ACTIVITY: Within the data below, find the string "pixels" and return each line where it occurs.

PROVIDED DATA:
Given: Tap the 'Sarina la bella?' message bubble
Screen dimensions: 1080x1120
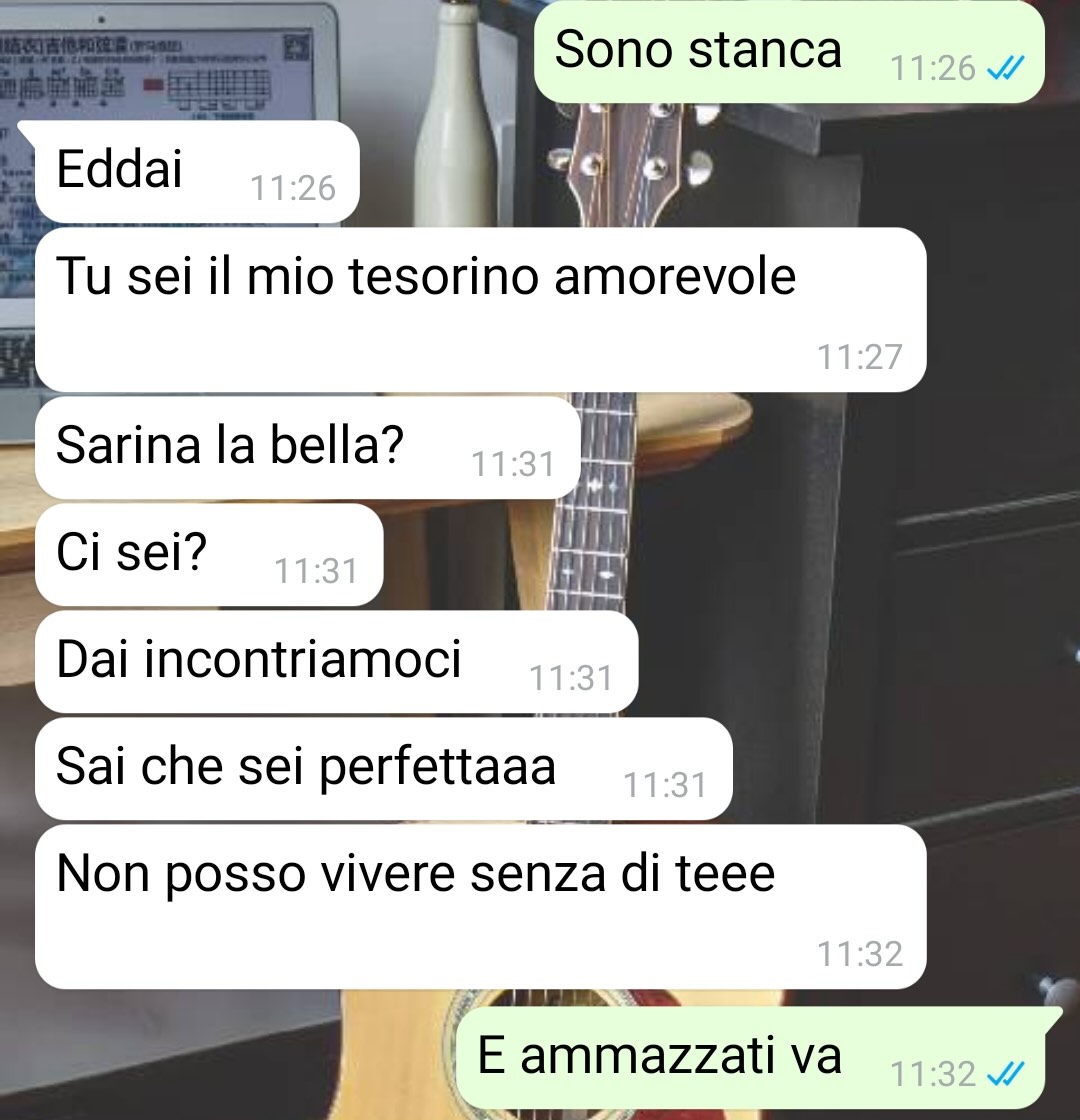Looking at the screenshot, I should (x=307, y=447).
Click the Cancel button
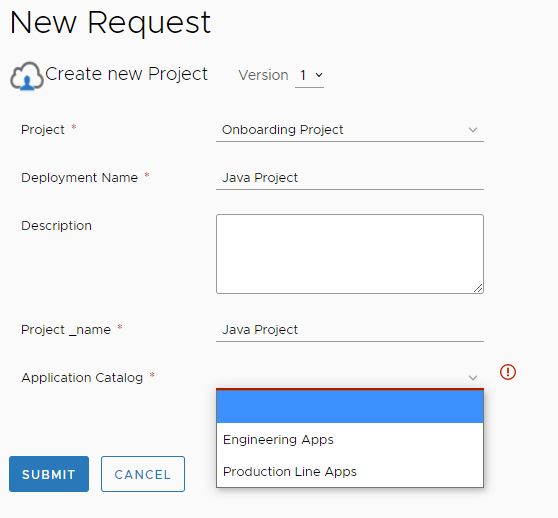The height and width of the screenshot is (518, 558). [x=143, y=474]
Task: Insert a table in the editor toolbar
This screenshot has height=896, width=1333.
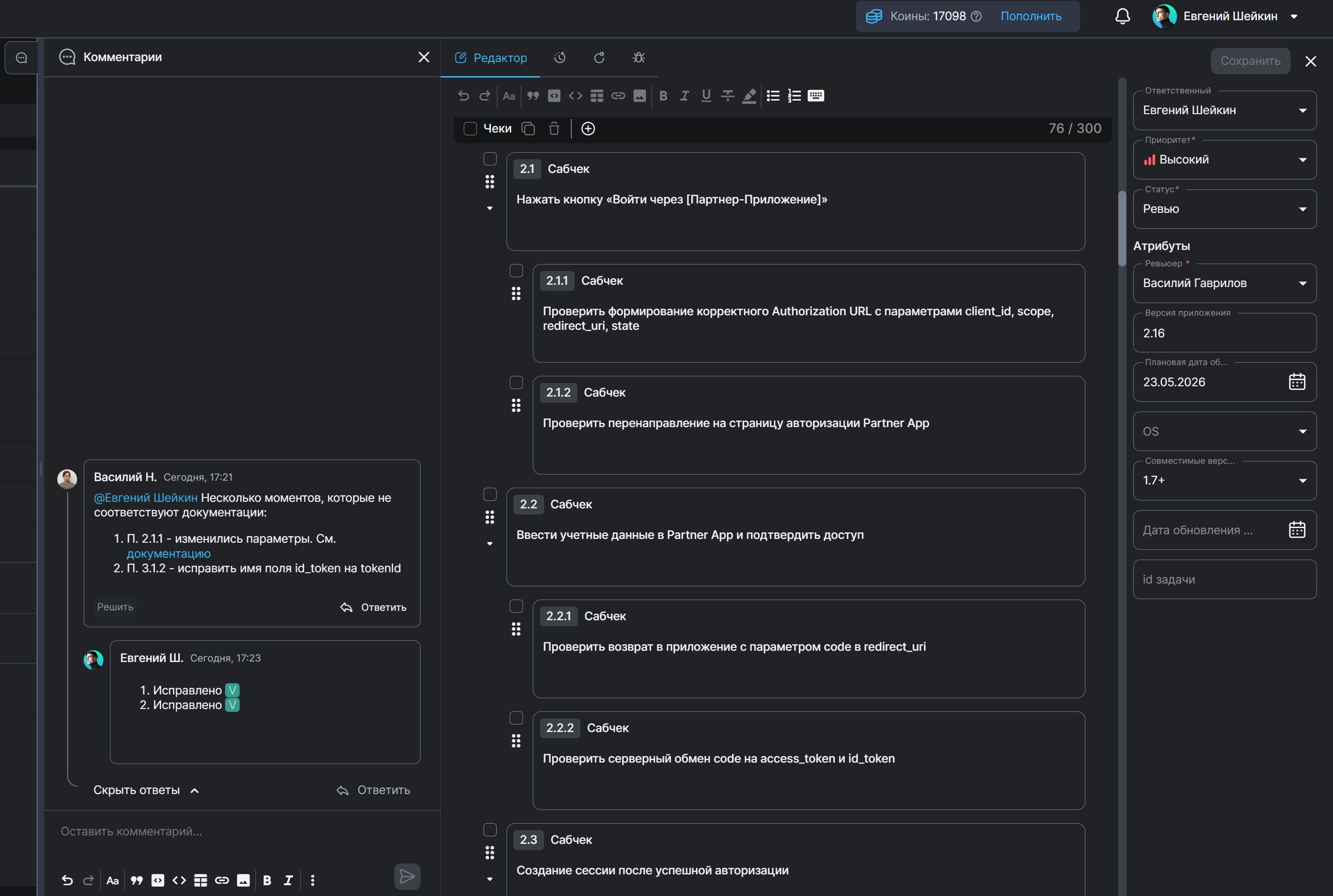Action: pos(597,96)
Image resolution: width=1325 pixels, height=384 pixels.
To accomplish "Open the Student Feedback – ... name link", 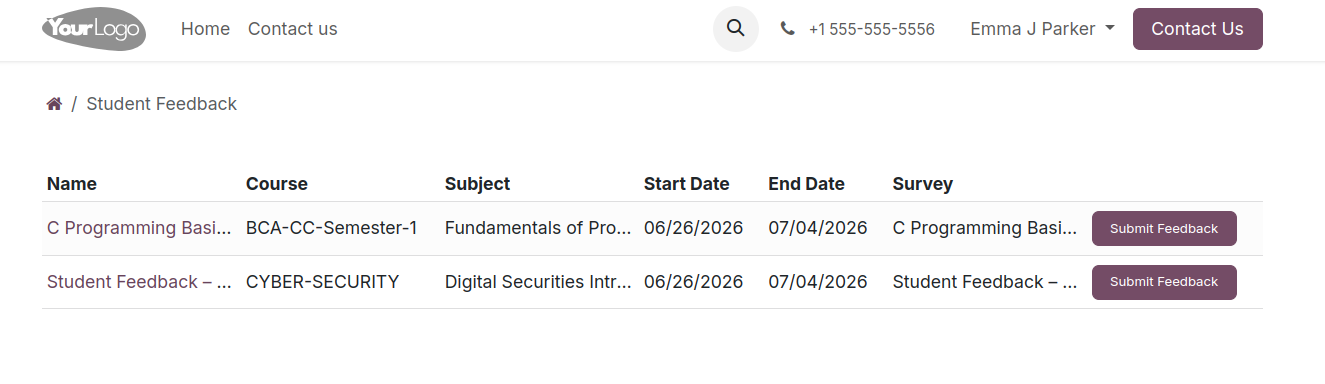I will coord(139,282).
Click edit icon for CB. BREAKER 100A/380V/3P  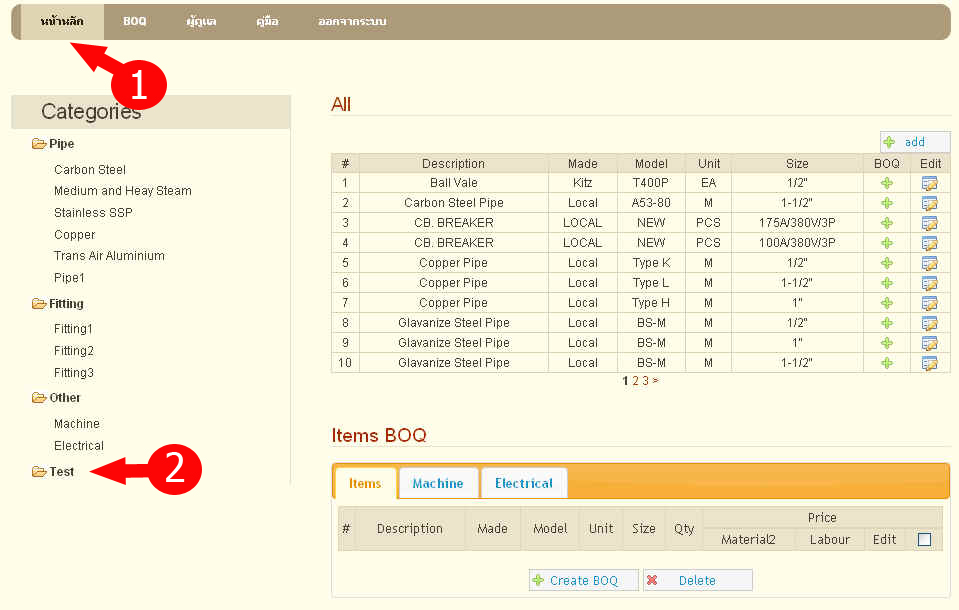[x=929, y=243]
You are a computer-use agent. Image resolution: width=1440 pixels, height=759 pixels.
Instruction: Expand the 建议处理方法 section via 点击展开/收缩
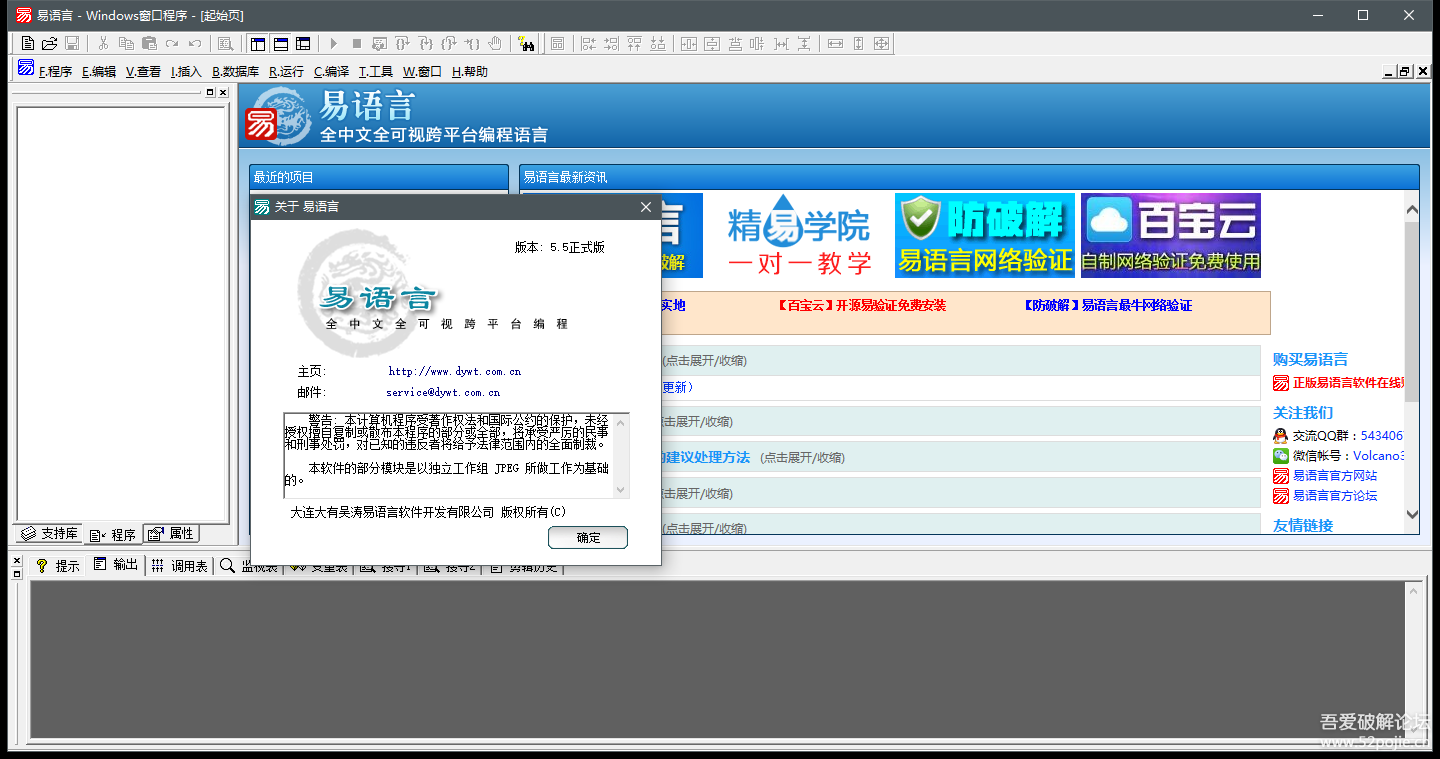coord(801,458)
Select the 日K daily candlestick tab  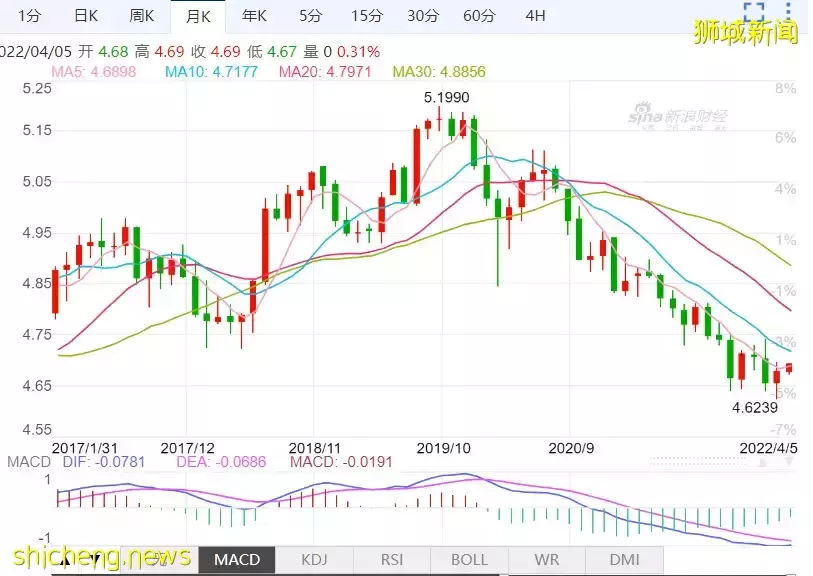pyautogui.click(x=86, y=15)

RESPONSE AREA:
Image resolution: width=1325 pixels, height=384 pixels.
You are a computer-use agent. Image resolution: width=1440 pixels, height=759 pixels.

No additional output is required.